Tarefas |
A. Responda, com base na resenha sobre Dentes:
(i) Por qual editora foram publicadas no Brasil as quatro novelas de Domenico Starnone?
(ii) Em que figuras se concentra a obra de Starnone, segundo a resenha?
(iii) Quais livros formam a trilogia sentimental do autor?
B. Prossiga a resenha sobre Dentes, de Domenico Starnone, a partir da última frase apresentada.

───── Texto fornecido

Dentes, de Domenico Starnone

Por Sérgio Linard

Domenico Starnone. Foto: Leonardo Cendamo.


 
Ao lado da misteriosa Elena Ferrante, Domenico Starnone é um nome da literatura italiana contemporânea que merece nossa atenção. Não é, porém, somente a nacionalidade que aproxima estes escritores, pois ao passo que aquela parece ter como foco de sua obra a exploração das figuras desempenhadas pelas mulheres na sociedade, esse — em um simétrico contraponto — foca nas figuras masculinas, convidadas a encararem seus próprios erros para que percebam o quão frágeis e fingidas são as bases que sustentam a própria ideia de masculinidade. Não seria de grande espanto a notícia de que estes escritores mantêm contato entre si. Mas tais biografismos não são nosso foco; voltemos.
 
Starnone, nas obras por aqui publicadas, parece fundar seus personagens em uma risível situação de constrangimento constante que rega as páginas com o que popularmente chamamos de vergonha alheia e/ou de riso melancólico, sentimentos gerados exatamente porque obriga-nos a acompanhar óbvias descobertas por meio de uma chamada para rememorações passíveis de aprofundamentos múltiplos. A obviedade é usada como mecanismo para sair da superficialidade; algo muito importante, especialmente porque o óbvio sempre precisou ser revisitado.
 
Com uma já vasta e premiada obra em seu país de origem, o autor tem quatro novelas publicadas no Brasil, todas pela Todavia. A mais recente, Dentes, apresenta uma história voltada para os sentimentos — algo parecido com o que se vê em sua trilogia sentimental: Laços, Assombrações e Segredos.

──────────
───── Registros

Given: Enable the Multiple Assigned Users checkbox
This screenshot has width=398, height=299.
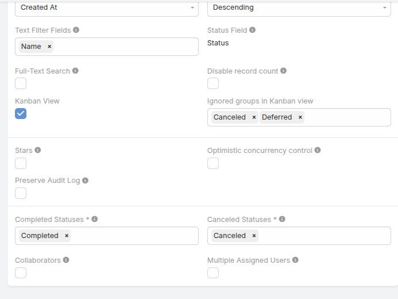Looking at the screenshot, I should point(213,273).
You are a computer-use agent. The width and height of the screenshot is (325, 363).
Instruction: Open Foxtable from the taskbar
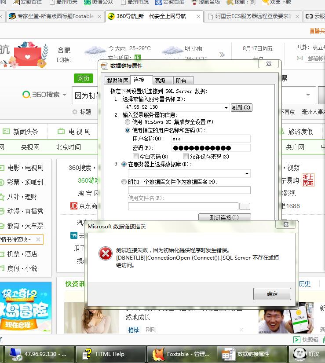[181, 354]
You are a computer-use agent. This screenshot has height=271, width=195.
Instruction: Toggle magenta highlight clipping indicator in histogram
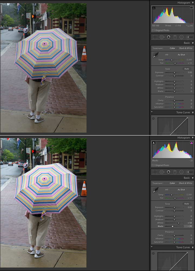pos(191,143)
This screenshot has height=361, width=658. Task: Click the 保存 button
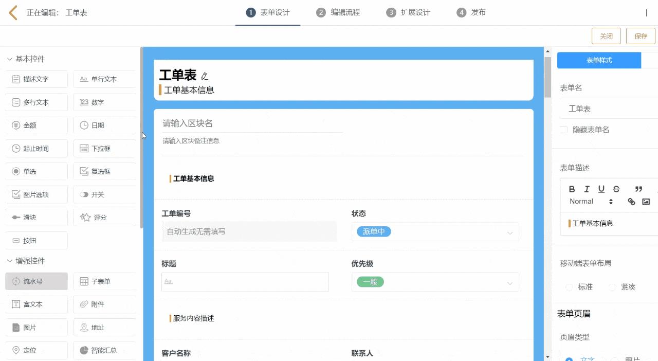(x=641, y=37)
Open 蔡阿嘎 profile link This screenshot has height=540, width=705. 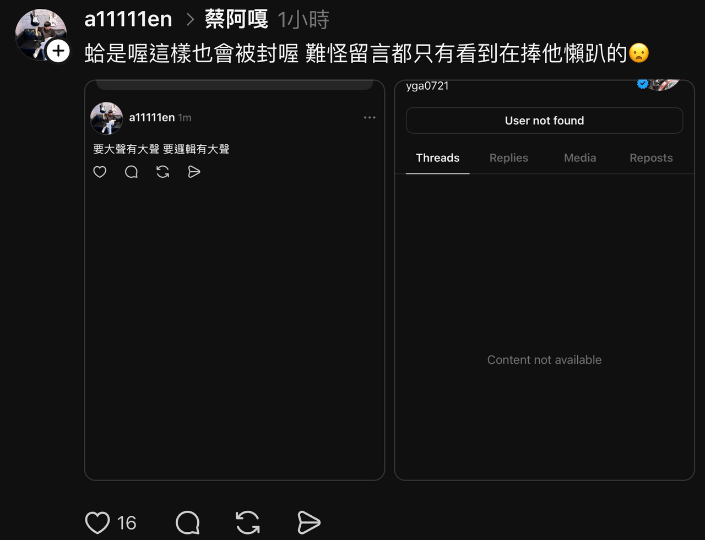(x=236, y=19)
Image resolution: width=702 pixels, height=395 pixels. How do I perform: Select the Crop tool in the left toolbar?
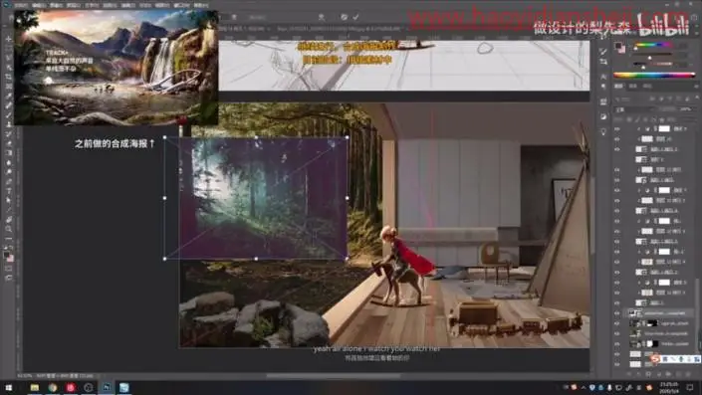click(9, 77)
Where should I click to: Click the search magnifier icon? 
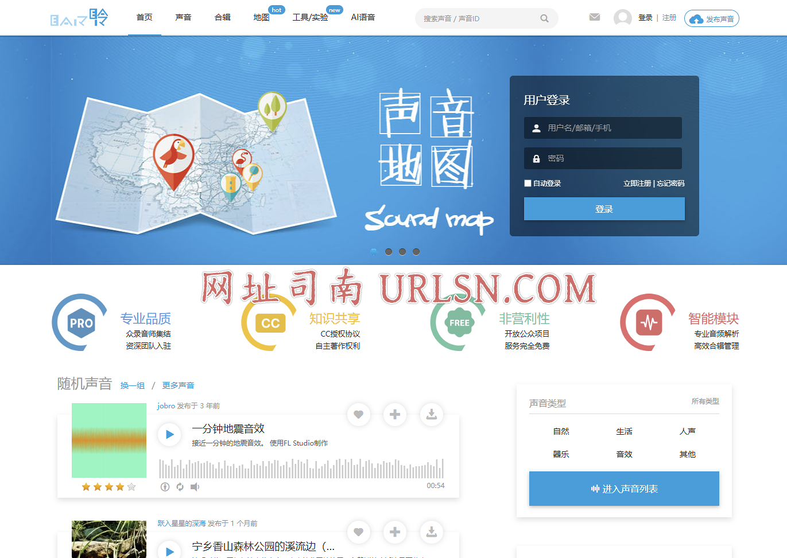(544, 18)
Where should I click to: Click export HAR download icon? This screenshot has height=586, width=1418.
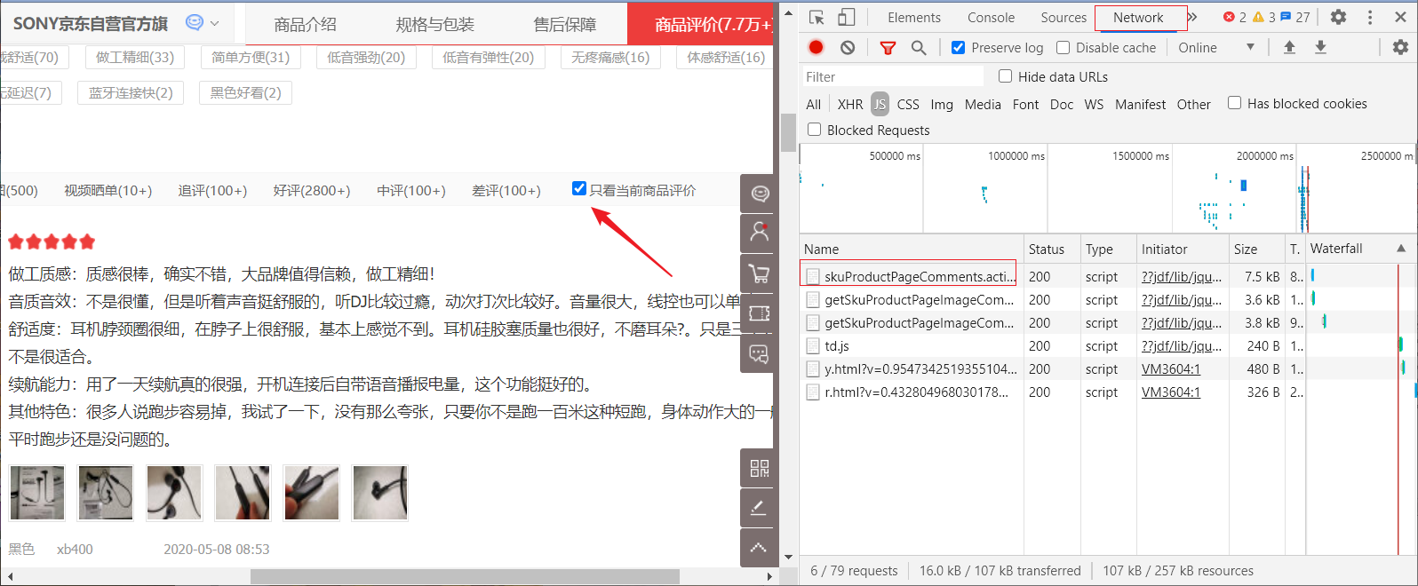tap(1320, 48)
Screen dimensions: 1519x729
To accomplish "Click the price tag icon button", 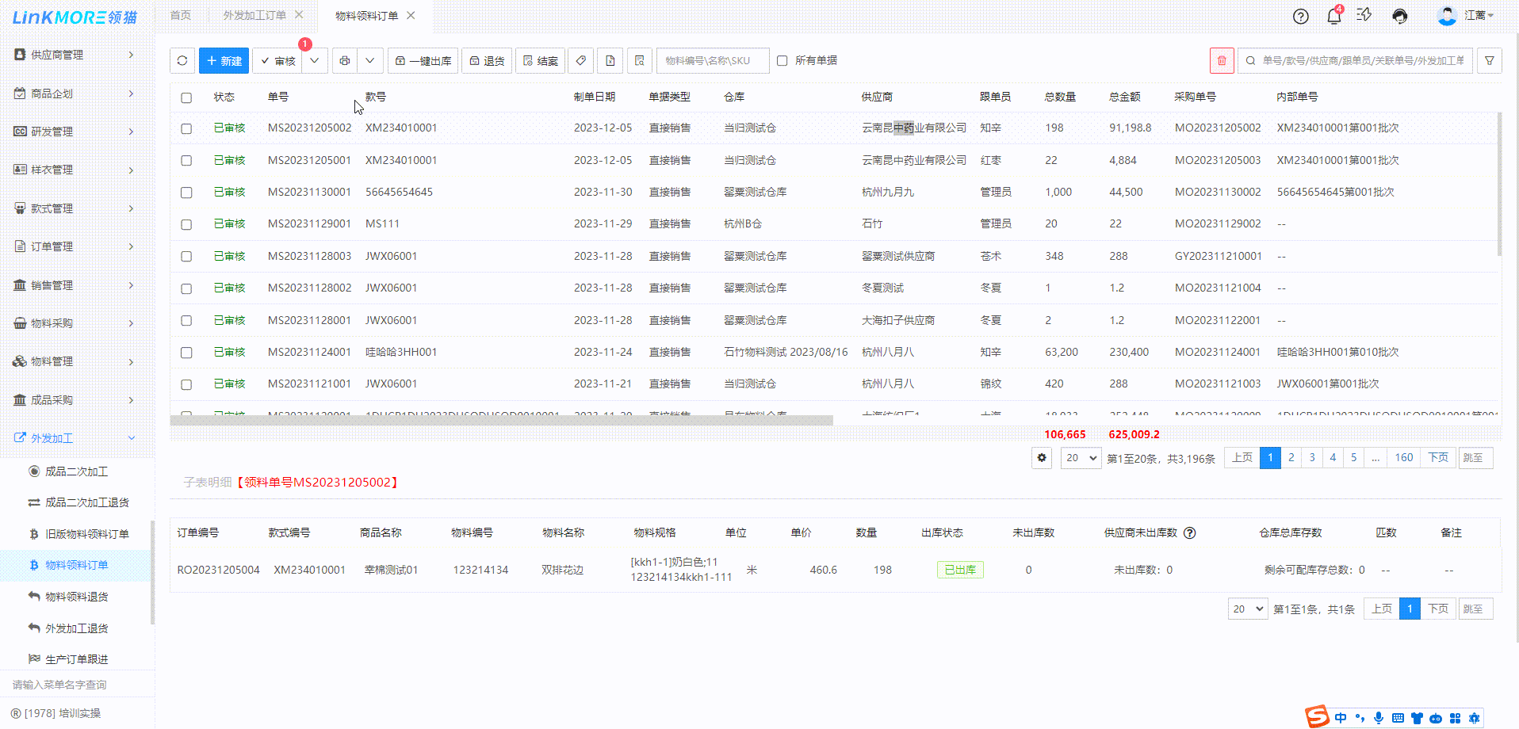I will pyautogui.click(x=581, y=61).
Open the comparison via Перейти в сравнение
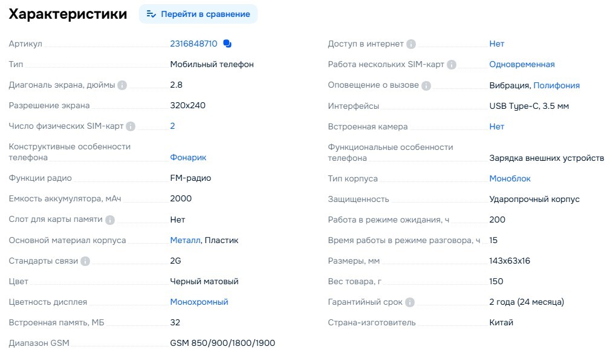This screenshot has width=610, height=361. coord(204,13)
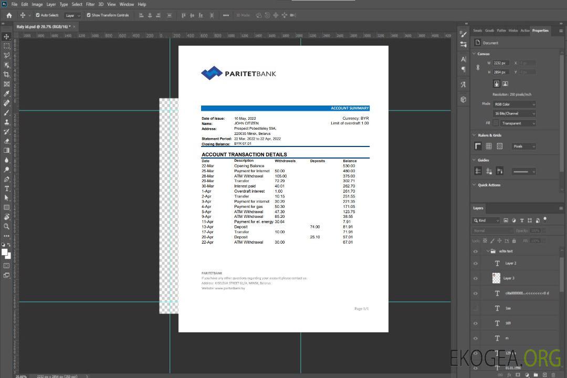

──────────

Respostas |
A.
(i) Pela Todavia.
(ii) Nas figuras masculinas.
(iii) Laços, Assombrações e Segredos.

B.
 
No entanto, é importante registrar desde agora, Dentes é um livro com vida e qualidade próprias, realçando mais ainda a produção literária de Starnone. Não se engane o leitor ao pensar que, por se tratar de um mesmo gênero, com o mesmo tipo de foco, a obra cairá no espaço comum da simples repetição, algo que, convenhamos, tem sido bastante rotineiro nos textos da contemporaneidade. Um escritor que parece ter descoberto a “fórmula secreta” de sua obra tende a repeti-la de modo incansável, cansando-nos, porém, dessa repetição.  Não é o que ocorre com Domenico Starnone.
 
Ainda que o tema do matrimônio fracassado também seja uma tônica de Dentes, nesta novela somos convidados a conhecer melhor a visão daquele que decide ir embora, com uma focalização que se concentra neste homem que deixa mulher e filhos por uma nova paixão, trazendo somente a perspectiva dele para a superfície do texto. Essa escolha gera, como consequência, uma maior proximidade com o protagonista, especialmente porque o autor escolhe a simbologia dos dentes (e de todo este campo semântico) para levá-la ao limite ao relacioná-la com a formação humana.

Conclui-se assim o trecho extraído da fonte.